5.9% have access from their homes? You must be absolutely joking. There is no way it can be that high. Ask any Cuban who might have the chance to have the 60 CUCs a month for the service (probably less that 5.9% of the country) and I guarantee you they will be denied the right to sign up for Internet service at the ETECSA office. It’s difficult enough to even get a phone line. On a general public level the only people that might have Internet access at home are using the logins from a foreigner residing in Cuba or a foreign exchange student. Trust me, outside Havana in smaller towns like Pinar del Rio where the ETECSA office is the only public Internet terminal, Cubans aren’t even allowed to use it. It’s not an explicit written rule, but they are denied all the time.
“Algunos hasta prestan este servicio por unos CUC la hora en la Habana y en otras ciudades, en muchas ocasiones me han ofrecido esto.”
aquí me refiero a personas que ofrecen el acceso al internet a “amistades”, “amistades de amistades” y hasta “amistades de amistades de amistades” desde sus casas para aumentar sus ingresos.
Nunca he dudado de los datos de la ONE, que por lo general me parecen confiables, pero en este caso tengo mis dudas.

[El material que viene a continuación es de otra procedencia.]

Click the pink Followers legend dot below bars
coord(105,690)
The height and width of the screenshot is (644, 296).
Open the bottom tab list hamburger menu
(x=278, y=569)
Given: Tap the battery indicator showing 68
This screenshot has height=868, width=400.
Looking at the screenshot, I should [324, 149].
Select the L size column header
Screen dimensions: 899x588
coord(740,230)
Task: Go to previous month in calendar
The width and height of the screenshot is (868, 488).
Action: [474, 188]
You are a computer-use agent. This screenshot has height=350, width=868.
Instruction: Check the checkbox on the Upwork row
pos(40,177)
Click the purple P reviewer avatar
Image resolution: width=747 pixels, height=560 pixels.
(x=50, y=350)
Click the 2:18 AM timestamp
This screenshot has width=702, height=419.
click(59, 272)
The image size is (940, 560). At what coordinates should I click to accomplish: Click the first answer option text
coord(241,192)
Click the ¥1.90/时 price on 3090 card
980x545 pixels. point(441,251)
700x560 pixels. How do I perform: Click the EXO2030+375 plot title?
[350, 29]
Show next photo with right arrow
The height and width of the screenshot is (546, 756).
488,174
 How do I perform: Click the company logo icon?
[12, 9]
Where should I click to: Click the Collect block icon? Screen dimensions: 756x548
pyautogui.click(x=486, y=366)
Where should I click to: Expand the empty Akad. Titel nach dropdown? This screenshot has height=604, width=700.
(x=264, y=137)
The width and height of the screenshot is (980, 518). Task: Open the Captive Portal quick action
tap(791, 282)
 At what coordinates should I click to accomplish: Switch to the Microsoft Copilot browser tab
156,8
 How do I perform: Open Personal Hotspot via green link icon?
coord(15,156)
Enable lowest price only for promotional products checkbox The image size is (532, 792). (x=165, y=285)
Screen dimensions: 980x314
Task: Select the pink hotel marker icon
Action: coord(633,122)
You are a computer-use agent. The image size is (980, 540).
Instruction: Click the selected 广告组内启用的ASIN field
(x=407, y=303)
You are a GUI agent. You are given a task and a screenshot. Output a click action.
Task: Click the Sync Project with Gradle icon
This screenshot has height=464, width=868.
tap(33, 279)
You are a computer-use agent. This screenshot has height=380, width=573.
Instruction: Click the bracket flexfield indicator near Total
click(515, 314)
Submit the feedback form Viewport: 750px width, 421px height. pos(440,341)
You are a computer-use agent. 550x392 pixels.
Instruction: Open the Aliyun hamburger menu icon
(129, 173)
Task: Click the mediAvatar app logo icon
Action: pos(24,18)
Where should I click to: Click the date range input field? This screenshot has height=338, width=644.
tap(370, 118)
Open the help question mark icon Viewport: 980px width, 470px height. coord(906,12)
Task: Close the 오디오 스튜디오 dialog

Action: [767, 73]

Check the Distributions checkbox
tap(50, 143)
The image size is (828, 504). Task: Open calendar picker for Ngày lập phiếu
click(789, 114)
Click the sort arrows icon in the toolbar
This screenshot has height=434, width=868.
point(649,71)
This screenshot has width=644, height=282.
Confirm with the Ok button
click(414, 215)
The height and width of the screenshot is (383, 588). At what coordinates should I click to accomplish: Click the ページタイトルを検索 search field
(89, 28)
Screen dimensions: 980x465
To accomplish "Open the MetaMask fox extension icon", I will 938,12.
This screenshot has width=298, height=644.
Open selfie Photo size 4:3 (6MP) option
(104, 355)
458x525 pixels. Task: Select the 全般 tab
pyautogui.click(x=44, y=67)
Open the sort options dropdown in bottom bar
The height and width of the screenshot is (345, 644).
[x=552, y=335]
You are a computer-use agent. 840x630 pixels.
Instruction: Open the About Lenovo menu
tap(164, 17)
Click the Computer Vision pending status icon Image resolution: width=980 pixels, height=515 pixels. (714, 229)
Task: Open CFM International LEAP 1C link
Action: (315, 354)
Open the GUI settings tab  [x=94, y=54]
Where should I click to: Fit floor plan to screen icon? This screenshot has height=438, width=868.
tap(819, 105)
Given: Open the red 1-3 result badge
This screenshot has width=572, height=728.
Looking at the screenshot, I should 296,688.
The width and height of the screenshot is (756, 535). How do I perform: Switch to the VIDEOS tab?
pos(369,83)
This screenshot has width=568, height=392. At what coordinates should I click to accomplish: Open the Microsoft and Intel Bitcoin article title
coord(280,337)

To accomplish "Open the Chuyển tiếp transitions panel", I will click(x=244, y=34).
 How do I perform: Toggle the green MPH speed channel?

De mis amigos cubanos, que casi todos son jovenes, alrededor del 80% utilizan por lo menos periodicamente el correo electrónico, y tal vez un 40% están por lo menos registrado en Facebook, algo que significa que necesariamente tienen que haber accedido al Internet alguna vez. Sí, mis amigos cubanos viven en la Habana casi todos y muchos son estudiantes o trabajan en la cultura. Estamos hablando de una muestra reducida, a lo mejor 40-50 personas (que he conocido durante una estancia larga en el país). Sólo 3%? No entiendo esto. Hay servicio de Internet, malísimo, lento, con cola – en las universidades y algunos centros de educaciones – pero es Internet. Hasta hace poco había muchos estudiantes extranjeros que abrían cuentas para prestar acceso a amigos cubanos. Hay cubanos periodistas, gente del sector de la cultura, investigadores etc. que tienen acceso en su casa y casi siempre prestan la conexión a otra gente. Algunos hasta prestan este servicio por unos CUC la hora en la Habana y en otras ciudades, en muchas ocasiones me han ofrecido esto. También si uno va a los hoteles en la Habana que ofrecen acceso al Internet es bastante común ver a cubanos allí utilizando el servicio (que es carísimo, pero hay cubanos con dinero). Sí, son pocos los usuarios del Internet en Cuba (sean cuales sean las causas), pero estamos hablando de un porcentaje mucho más alto que los 3% que menciona este informe. No sé cómo habrán hecho este estudio pero no convence. Lo siento.